This is the challenge: how does one help someone who does not know she needs help, does not want help, resists help, does not know her own problems? Someone who cannot understand her problems, and even if she does, will forget them and do something harmful?

There was also the problem of the people around who would “support” her without understanding what real support would be. Like telling her she was the head of the family and it was for her daughter to listen and obey, and encouraging her to be “independent”, which included going out without telling me. How does one help an elder with dementia in an environment where everyone around us sees this person as “normal” and sees the family as bossy because we are trying to stop her from harming herself?

On the other hand, I was also supposed to make sure she was not hurt or ill. If she fell ill, it was because I was not making sure she didn’t stand in the sun, but if I would herd her back home, it was like I was being controlling and who was I to go around telling my mother what to do?

A few days ago I met someone whose mother has dementia. He told me his family and neighbors understand the problem enough to stop the lady from wandering. I think of that young boy who took my mother down the steps and then left her alone, while it was obvious that she could not walk. What did he expect her to do? I think of the neighbors and others who would egg on my mother to do things alone, even though her balance problems were obvious, and even though her confusion was obvious. It is a relief to know that people now are at least somewhat more aware of dementia behavior, and more willing to listen and understand, but I suspect we still have a long way to go.

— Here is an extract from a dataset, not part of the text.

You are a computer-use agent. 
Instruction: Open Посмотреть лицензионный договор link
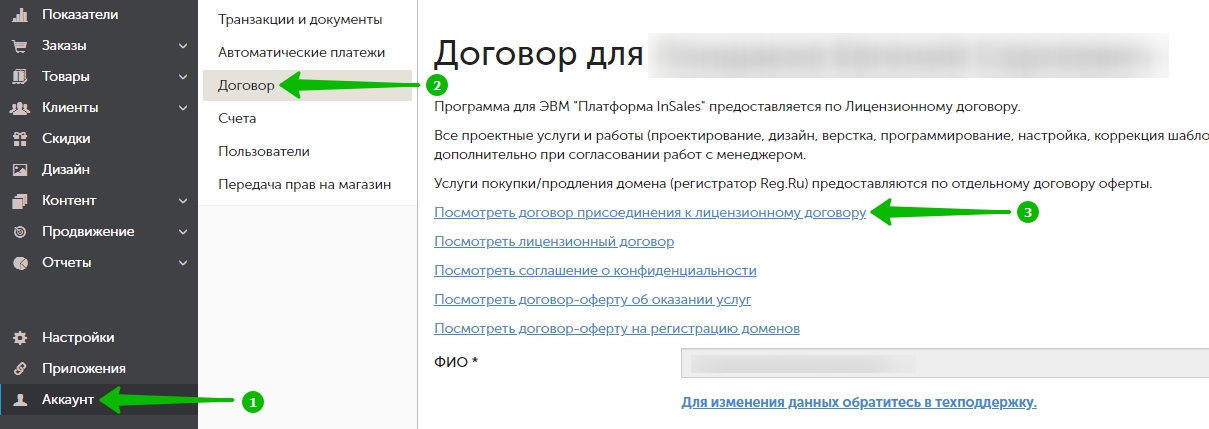click(x=554, y=242)
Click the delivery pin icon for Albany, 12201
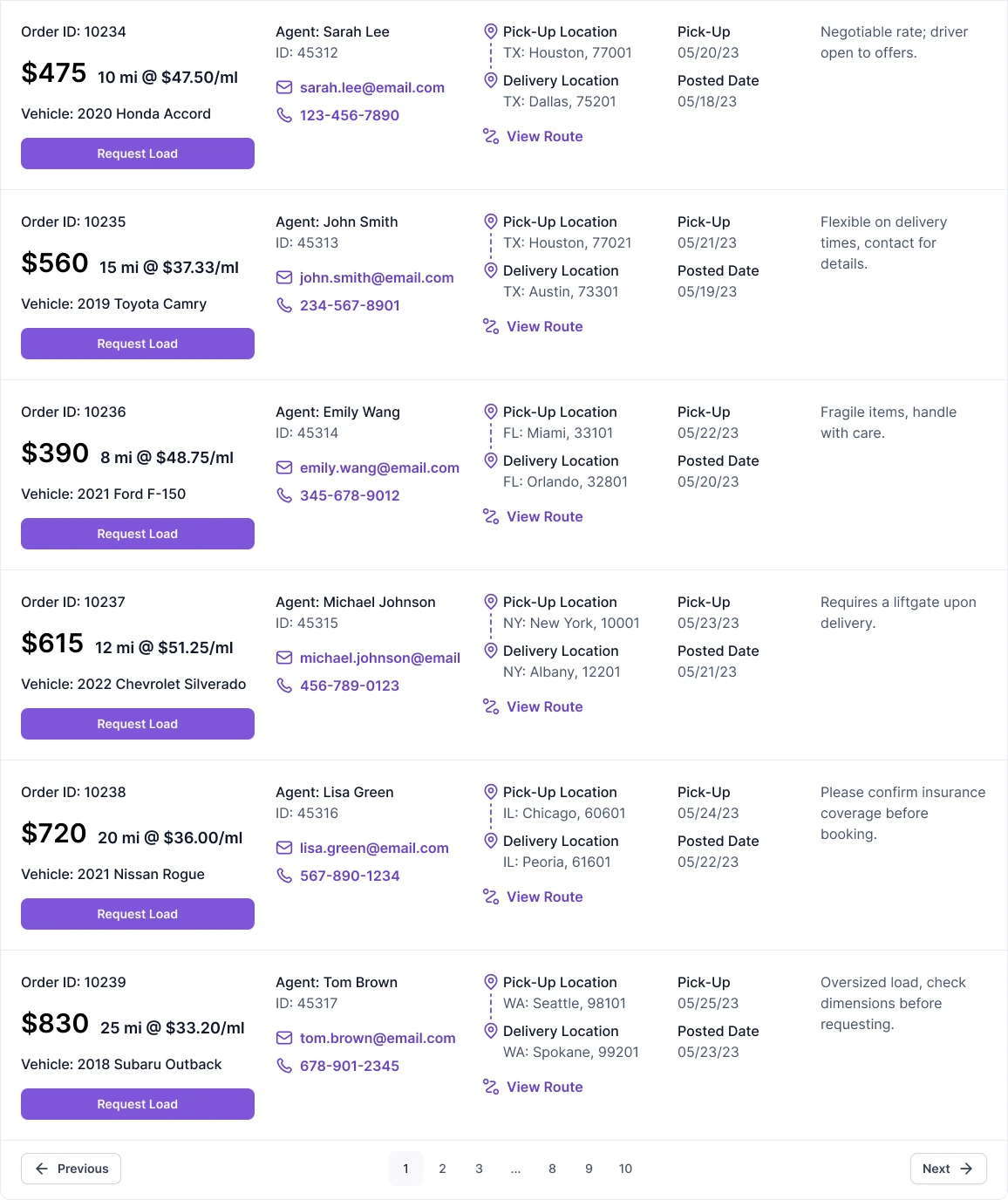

This post is part of my sharing of personal experiences as a dementia caregiver. You can check out more entries describing other similar personal experiences here: Challenging Behavior faced while caring for my mother

If you are looking for resources to understand and cope with challenging behaviour, check out these links: Handling Behaviour Challenges and Special tips for challenging behaviours: wandering, incontinence, repetitions, sundowning.

Subsequent to making this post, I have also created a video that discusses the wandering problem and provide tips for family caregivers. You can view it here: Dementia and wandering (Hindi version: Dementia mein bhatakne aur khone kee samasya)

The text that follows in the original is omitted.